The macroeconomic data for the main developed economies remain broadly strong. Equity sector rotation intensified over the past few weeks.
The eurozone economy beat expectations to grow 0.3% in the fourth quarter of 2025, reflecting solid momentum within the zone. At 1.5%, GDP for full-year 2025 grew at a faster pace than in 2024, despite heightened geopolitical tensions and rising protectionism. Recent movement in the PMI leading indicators – with the composite index at 51.3 points in January – signals growth above 1% in 2026, supported by accommodative fiscal policy and higher spending on defence and infrastructure, especially in Germany. In an early indication of the upturn in industrial activity, German domestic industrial orders accelerated sharply in the last three months of the year.
Inflation continued to moderate and fell to 1.7% in January (based on preliminary data), reflecting lower energy prices and slower services price growth. With moderate growth and lower inflation, the European Central Bank held its benchmark deposit rate unchanged at 2%. Although markets are expecting no changes in monetary policy in 2026, the ECB has not ruled out further cuts should the euro strengthen excessively or the economy weaken.
Donald Trump announced his pick to succeed Jerome Powell at the head of the Fed. Kevin Warsh, a former member of the Federal Reserve Board of Governors (2006–2011), will take over in May, subject to Senate approval.
Kevin Warsh has a record of making price stability a top priority and is sharply critical of the expanding Fed balance sheet. In his view, quantitative easing created inflationary pressures and distorted capital allocation.Yet we think it unlikely that he will immediately take steps to shrink the Fed’s holdings, since any such move would send both short and long rates up, thereby increasing the cost of credit, which would clash with what the Trump administration wants.
More recently, Warsh has adopted a more dovish tone, emphasising that productivity gains from the embrace of AI and deregulation by the Trump White House will drive inflation down. In his opinion, these forces provide room for the monetary authorities to reduce rates without risking a resurgence of upward pressure on prices.
President Trump’s announcement on 30 January of Kevin Warsh as his pick to lead the Fed has not shifted market expectations of two rate cuts in 2026.
The US economy added just 181,000 jobs in 2025 – far fewer than the 1.2 million previously estimated and the lowest number of jobs created outside recession years since 2003. January, June, August and October even recorded net job losses.
European productivity growth automatically comes out stronger than anticipated against this lacklustre 2025 jobs market in an expanding US economy.
Hiring was stronger in January 2026 as employers added 130,000 jobs. Since these were largely in the healthcare sector (124,000 jobs), talk of a broader recovery in the employment market is premature.

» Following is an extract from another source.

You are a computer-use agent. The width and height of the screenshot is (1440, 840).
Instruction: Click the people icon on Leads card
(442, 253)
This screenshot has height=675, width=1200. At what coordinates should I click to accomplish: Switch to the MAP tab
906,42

Prime Minister Sanae Takaichi’s gamble paid off. She won a historic victory in a snap election held on 8 February 2026. Her Liberal Democratic Party swept 316 seats out of a total of 465 in the lower house of Japan’s parliament, the first time since World War II that a political party has won a two-thirds majority. In alliance with the Japan Innovation Party, the ruling coalition holds 352 seats. Prime Minister Takaichi has substantial political capital and plenty of room to pursue an expansionary fiscal policy – with plans to introduce a temporary reduction in food taxes and increase military spending – while reassuring the markets that she will maintain fiscal credibility to avoid a surge in long-term interest rates.
Bucking the trend in major central banks in mature economies, the Japanese monetary authorities are expected to continue their normalisation policy. Markets are pricing in two rate hikes of 0.25% in 2026.

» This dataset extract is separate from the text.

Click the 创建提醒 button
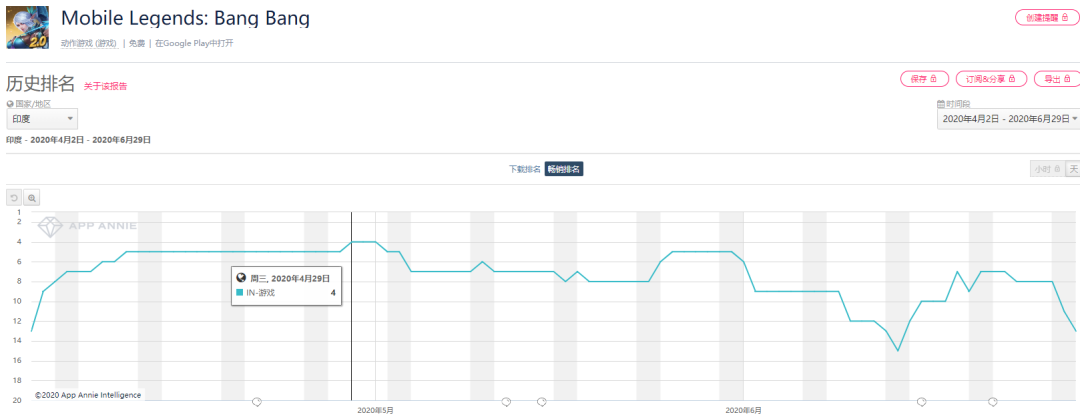The image size is (1080, 419). (x=1047, y=18)
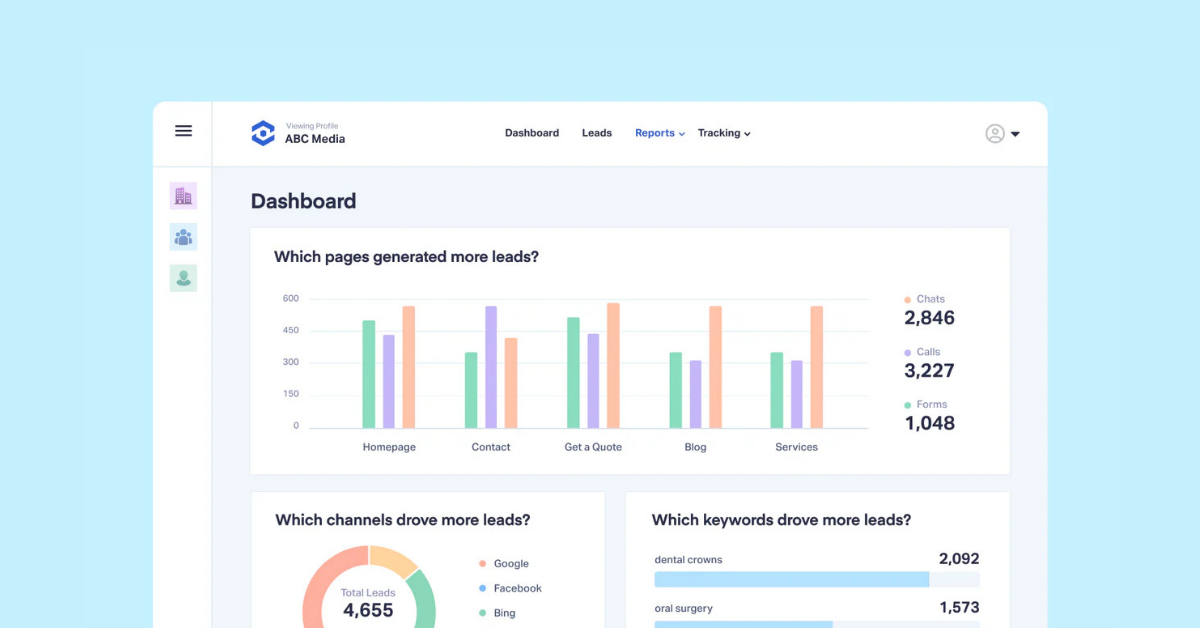Click the user account avatar icon
Viewport: 1200px width, 628px height.
(x=994, y=133)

As geopolitical tensions ease, more microeconomic fears have moved centre stage in the markets, leading to large-scale sector rotation.

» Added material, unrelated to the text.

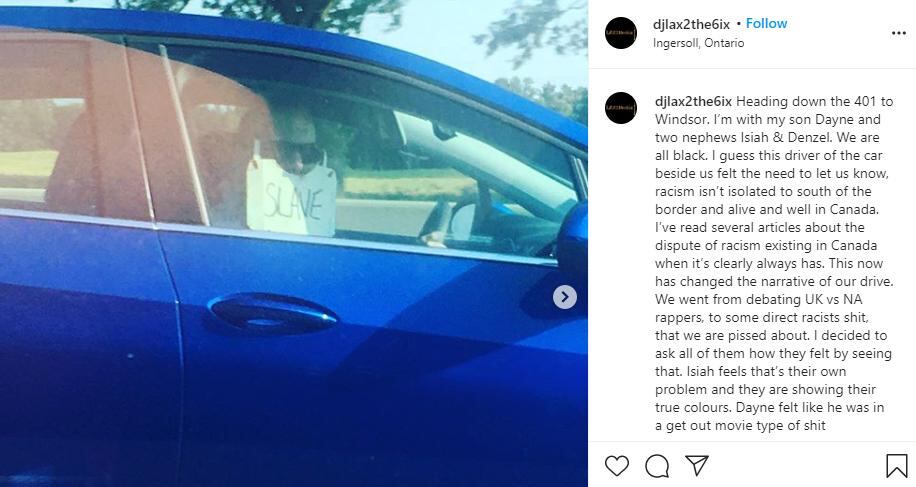Click the blue car's door handle in the photo
The width and height of the screenshot is (916, 487).
coord(272,314)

The result is a big performance gap. Tech, communication services and discretionary consumption stocks (which include Amazon and Tesla) all fell since the start of the year, while more defensive sectors, like consumer staples and healthcare, and cyclical sectors, including materials and energy, outperformed.
Two major concerns have emerged as triggering this rotation:
Although not new, the first (high spending on AI) has intensified in response to announcements of massive increases in capital expenditure by hyperscalers. Following the publication of their quarterly results, Google, Microsoft, Amazon and Meta Platforms all significantly raised their capex forecasts for 2026. Together, they expect to spend US$660 billion annually, which is more than 2% of US GDP. This high capital intensity will automatically reduce their ability to generate cash flow. Investors are concerned about the potentially dilutive impact of these investments on the groups’ profitability.
The second major catalyst is more recent. AI is set to disrupt a swathe of industries. Anthropic’s recent launch of Claude Cowork, an agentic AI assistant that allows users to automate complex office tasks without the need for coding skills, has accelerated the correction in software stocks (around 20% since the beginning of the year). The market fears that this type of application poses an existential threat to a large number of specialised software programmes.
While this indiscriminate reaction may seem excessive, it nevertheless illustrates the intrinsic vulnerability of these business models in the face of constantly evolving AI applications. In addition, the very stretched valuations in the sector offer little protection to investors in an unpredictable environment with reduced visibility.